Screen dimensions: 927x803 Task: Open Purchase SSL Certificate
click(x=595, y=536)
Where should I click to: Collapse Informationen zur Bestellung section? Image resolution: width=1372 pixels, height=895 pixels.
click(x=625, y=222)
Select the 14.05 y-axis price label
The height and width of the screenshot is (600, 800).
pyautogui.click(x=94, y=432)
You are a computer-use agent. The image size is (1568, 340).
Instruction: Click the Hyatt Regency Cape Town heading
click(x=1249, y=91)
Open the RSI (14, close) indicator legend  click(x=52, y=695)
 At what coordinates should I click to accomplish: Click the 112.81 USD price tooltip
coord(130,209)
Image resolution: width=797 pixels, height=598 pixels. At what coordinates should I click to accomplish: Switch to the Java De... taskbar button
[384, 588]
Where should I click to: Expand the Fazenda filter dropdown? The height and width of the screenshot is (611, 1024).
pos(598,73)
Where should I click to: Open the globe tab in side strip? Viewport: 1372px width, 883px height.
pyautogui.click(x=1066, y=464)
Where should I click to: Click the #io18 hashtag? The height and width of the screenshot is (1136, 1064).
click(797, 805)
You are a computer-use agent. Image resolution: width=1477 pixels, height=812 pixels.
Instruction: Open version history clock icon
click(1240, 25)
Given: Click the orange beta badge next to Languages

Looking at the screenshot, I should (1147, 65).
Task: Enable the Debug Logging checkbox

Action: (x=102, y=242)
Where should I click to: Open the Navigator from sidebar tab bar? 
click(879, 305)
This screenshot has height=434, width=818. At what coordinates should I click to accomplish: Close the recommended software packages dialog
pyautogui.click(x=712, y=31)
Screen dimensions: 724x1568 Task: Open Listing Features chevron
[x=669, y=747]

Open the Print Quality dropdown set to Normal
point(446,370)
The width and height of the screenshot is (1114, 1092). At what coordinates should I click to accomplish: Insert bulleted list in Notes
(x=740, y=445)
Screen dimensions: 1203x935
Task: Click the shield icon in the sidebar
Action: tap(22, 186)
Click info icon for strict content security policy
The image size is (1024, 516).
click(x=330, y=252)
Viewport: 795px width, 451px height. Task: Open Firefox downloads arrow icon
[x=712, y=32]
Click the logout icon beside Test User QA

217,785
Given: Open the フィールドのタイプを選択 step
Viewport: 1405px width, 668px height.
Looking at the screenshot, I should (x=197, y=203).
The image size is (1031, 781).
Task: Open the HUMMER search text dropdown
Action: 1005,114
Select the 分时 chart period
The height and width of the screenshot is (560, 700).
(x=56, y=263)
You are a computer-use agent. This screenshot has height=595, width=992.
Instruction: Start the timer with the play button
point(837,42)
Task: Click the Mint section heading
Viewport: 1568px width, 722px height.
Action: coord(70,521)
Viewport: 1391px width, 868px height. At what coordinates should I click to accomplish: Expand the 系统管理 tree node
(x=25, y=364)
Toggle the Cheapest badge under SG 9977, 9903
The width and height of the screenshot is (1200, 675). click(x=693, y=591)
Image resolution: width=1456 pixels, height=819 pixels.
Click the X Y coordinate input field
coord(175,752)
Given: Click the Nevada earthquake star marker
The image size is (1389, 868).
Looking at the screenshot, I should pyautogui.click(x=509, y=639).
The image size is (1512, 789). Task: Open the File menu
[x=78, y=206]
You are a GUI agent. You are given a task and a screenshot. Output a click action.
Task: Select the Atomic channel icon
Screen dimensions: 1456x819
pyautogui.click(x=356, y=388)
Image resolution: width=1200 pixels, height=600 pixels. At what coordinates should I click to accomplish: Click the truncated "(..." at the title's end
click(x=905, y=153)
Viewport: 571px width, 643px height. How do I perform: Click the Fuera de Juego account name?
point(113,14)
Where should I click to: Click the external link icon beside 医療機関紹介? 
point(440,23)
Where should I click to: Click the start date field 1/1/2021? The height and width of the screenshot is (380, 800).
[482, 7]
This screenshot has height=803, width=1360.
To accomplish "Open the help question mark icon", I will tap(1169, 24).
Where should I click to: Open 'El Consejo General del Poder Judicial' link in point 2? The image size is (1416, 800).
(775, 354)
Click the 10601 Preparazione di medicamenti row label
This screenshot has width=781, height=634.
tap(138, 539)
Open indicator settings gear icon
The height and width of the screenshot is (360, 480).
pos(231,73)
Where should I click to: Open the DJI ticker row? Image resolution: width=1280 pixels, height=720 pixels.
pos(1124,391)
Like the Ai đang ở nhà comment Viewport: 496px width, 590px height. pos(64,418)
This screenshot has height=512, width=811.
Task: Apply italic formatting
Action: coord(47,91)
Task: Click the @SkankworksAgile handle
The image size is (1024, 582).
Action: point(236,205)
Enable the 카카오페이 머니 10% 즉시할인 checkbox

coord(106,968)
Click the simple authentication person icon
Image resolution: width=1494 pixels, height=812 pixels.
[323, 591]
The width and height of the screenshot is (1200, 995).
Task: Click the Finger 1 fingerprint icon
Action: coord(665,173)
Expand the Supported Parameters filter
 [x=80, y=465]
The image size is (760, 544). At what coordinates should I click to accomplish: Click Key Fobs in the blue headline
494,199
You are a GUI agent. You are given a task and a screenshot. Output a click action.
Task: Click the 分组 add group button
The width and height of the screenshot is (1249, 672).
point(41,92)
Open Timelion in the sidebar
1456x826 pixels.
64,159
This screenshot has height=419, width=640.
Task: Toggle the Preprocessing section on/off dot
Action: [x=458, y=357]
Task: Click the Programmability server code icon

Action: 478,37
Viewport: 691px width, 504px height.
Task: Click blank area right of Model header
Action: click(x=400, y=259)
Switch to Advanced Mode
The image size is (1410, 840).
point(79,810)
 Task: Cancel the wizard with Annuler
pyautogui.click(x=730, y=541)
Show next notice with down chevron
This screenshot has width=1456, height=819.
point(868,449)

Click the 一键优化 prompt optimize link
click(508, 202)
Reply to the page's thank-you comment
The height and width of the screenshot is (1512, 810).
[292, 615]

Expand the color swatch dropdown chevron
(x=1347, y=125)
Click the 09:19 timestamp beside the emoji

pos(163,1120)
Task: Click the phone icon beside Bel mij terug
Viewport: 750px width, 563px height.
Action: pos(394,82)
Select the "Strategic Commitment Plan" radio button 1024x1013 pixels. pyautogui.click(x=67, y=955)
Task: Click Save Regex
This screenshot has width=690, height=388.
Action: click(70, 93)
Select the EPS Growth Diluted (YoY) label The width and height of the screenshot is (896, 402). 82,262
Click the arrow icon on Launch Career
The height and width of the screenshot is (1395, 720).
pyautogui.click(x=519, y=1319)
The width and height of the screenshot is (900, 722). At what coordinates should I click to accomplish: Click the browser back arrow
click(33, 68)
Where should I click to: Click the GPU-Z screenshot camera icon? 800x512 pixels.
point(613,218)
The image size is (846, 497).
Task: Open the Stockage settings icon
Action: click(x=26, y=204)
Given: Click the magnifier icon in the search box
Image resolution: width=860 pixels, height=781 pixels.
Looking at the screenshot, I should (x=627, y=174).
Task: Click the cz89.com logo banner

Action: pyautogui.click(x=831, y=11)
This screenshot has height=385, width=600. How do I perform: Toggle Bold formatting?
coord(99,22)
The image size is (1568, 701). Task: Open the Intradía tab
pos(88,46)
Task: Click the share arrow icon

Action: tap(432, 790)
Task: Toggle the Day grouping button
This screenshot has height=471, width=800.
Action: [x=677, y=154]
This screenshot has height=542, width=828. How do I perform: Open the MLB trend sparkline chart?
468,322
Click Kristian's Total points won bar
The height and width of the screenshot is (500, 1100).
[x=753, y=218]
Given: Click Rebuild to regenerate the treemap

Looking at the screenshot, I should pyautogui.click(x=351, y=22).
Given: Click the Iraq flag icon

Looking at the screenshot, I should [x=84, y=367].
-----
§ Task to carry out: Turn the records into a Markdown table with two columns, Row and Line, numbering each row and skipping blank lines. Begin at the line that has "Enable the 카카오페이 머니 10% 즉시할인 checkbox" and stop after the line that has "Action: click(x=26, y=204)".

§ Completed exercise:
| Row | Line |
|---|---|
| 1 | Enable the 카카오페이 머니 10% 즉시할인 checkbox |
| 2 | coord(106,968) |
| 3 | Click the simple authentication person icon |
| 4 | Image resolution: width=1494 pixels, height=812 pixels. |
| 5 | [323, 591] |
| 6 | The width and height of the screenshot is (1200, 995). |
| 7 | Task: Click the Finger 1 fingerprint icon |
| 8 | Action: coord(665,173) |
| 9 | Expand the Supported Parameters filter |
| 10 |  [x=80, y=465] |
| 11 | The image size is (760, 544). At what coordinates should I click to accomplish: Click Key Fobs in the blue headline |
| 12 | 494,199 |
| 13 | You are a GUI agent. You are given a task and a screenshot. Output a click action. |
| 14 | Task: Click the 分组 add group button |
| 15 | The width and height of the screenshot is (1249, 672). |
| 16 | point(41,92) |
| 17 | Open Timelion in the sidebar |
| 18 | 1456x826 pixels. |
| 19 | 64,159 |
| 20 | This screenshot has height=419, width=640. |
| 21 | Task: Toggle the Preprocessing section on/off dot |
| 22 | Action: [x=458, y=357] |
| 23 | Task: Click the Programmability server code icon |
| 24 | Action: 478,37 |
| 25 | Viewport: 691px width, 504px height. |
| 26 | Task: Click blank area right of Model header |
| 27 | Action: click(x=400, y=259) |
| 28 | Switch to Advanced Mode |
| 29 | The image size is (1410, 840). |
| 30 | point(79,810) |
| 31 |  Task: Cancel the wizard with Annuler |
| 32 | pyautogui.click(x=730, y=541) |
| 33 | Show next notice with down chevron |
| 34 | This screenshot has width=1456, height=819. |
| 35 | point(868,449) |
| 36 | Click the 一键优化 prompt optimize link |
| 37 | click(508, 202) |
| 38 | Reply to the page's thank-you comment |
| 39 | The height and width of the screenshot is (1512, 810). |
| 40 | [292, 615] |
| 41 | Expand the color swatch dropdown chevron |
| 42 | (x=1347, y=125) |
| 43 | Click the 09:19 timestamp beside the emoji |
| 44 | pos(163,1120) |
| 45 | Task: Click the phone icon beside Bel mij terug |
| 46 | Viewport: 750px width, 563px height. |
| 47 | Action: pos(394,82) |
| 48 | Select the "Strategic Commitment Plan" radio button 1024x1013 pixels. pyautogui.click(x=67, y=955) |
| 49 | Task: Click Save Regex |
| 50 | This screenshot has width=690, height=388. |
| 51 | Action: click(70, 93) |
| 52 | Select the EPS Growth Diluted (YoY) label The width and height of the screenshot is (896, 402). 82,262 |
| 53 | Click the arrow icon on Launch Career |
| 54 | The height and width of the screenshot is (1395, 720). |
| 55 | pyautogui.click(x=519, y=1319) |
| 56 | The width and height of the screenshot is (900, 722). At what coordinates should I click to accomplish: Click the browser back arrow |
| 57 | click(33, 68) |
| 58 | Where should I click to: Click the GPU-Z screenshot camera icon? 800x512 pixels. |
| 59 | point(613,218) |
| 60 | The image size is (846, 497). |
| 61 | Task: Open the Stockage settings icon |
| 62 | Action: click(x=26, y=204) |